The announcement from its owner, IAC, was as corporate as farewells come. Just a few words confirming the search business — including Ask.com — was being discontinued. For an engine that once handled over a million queries a day, it was a quiet exit.
Ask Jeeves launched in 1996 (officially in 1997), and what set it apart was its commitment to answering questions posed in plain, conversational English. In this sense, it was a precursor to the AI-powered chatbots we use today — Claude, ChatGPT, Grok, Gemini — long before any of them existed. The two men behind it were David Warthen and Garrett Gruener, and they were trying to solve a problem that had stumped the technology world for decades. Speaking to Wired at launch, Warthen put it plainly: “Most search engines have a lot of scope, but not a lot of precision.”
Their solution was elegant. User queries were matched against a knowledge base of more than five million template questions, covering the subject areas people actually cared about — entertainment, celebrities, the peculiarities of the Internet. If no match was found, Jeeves offered alternatives, nudging the user towards an answer rather than leaving them stranded. It was search with manners. “That’s a problem that the artificial intelligence people have been saying they’re ten years away from solving — for 30 years,”
The approach worked, for a while. Ask Jeeves was one of the dot-com era’s standout IPOs in 1999, competing shoulder to shoulder with Yahoo, AltaVista, Excite and Lycos. There was no clear winner yet, and Jeeves had something the others lacked: personality. The valet mascot made the Internet feel approachable at a time when most people were still finding their feet online. He crossed into mainstream culture, appearing in promotions tied to the Macy’s Thanksgiving Day Parade, grinning from billboards, becoming briefly, improbably famous.

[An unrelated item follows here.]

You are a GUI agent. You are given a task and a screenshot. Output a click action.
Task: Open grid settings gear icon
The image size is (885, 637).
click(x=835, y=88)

Then Google arrived and rewrote the rules. Its PageRank algorithm didn’t just find answers; it ranked them by credibility, surfacing the best results with an efficiency that felt almost unfair. In 2001, Ask Jeeves acquired Teoma, a search firm whose technology assessed a page’s authority based on how experts in a given field linked to it. Jeeves, meanwhile, was still asking politely.
In 2005, IAC acquired Ask Jeeves and moved quickly. The valet was dropped from the name. The rebrand to Ask.com was meant to signal a leaner, more modern product. A Google executive, asked about the rebranded engine, offered a line that managed to sound both generous and devastating: “They are doing a lot of clever and interesting things.”
Quora arrived next, crowdsourcing answers from real people and pulling younger audiences away. Google continued its march. Ask.com soldiered on, year after year, until there was nothing left to soldier for.
There is a melancholy footnote to all of this. The name Jeeves did not come from Wodehouse’s imagination alone. In 1913, watching a County Championship match in Cheltenham, a young Wodehouse noticed a Warwickshire bowler named Percy Jeeves. He was composed, precise, impressive. The name lodged itself in his mind, and the rest is literary history. Percy Jeeves never knew the character he inspired. He died in the trenches of the First World War in 1916, aged 28.
Pamela Anderson is still famous. Google is still unbeatable. And somewhere in the English countryside, a fictional valet in a black coat is finally, after 28 years of answering questions, enjoying a well-earned rest.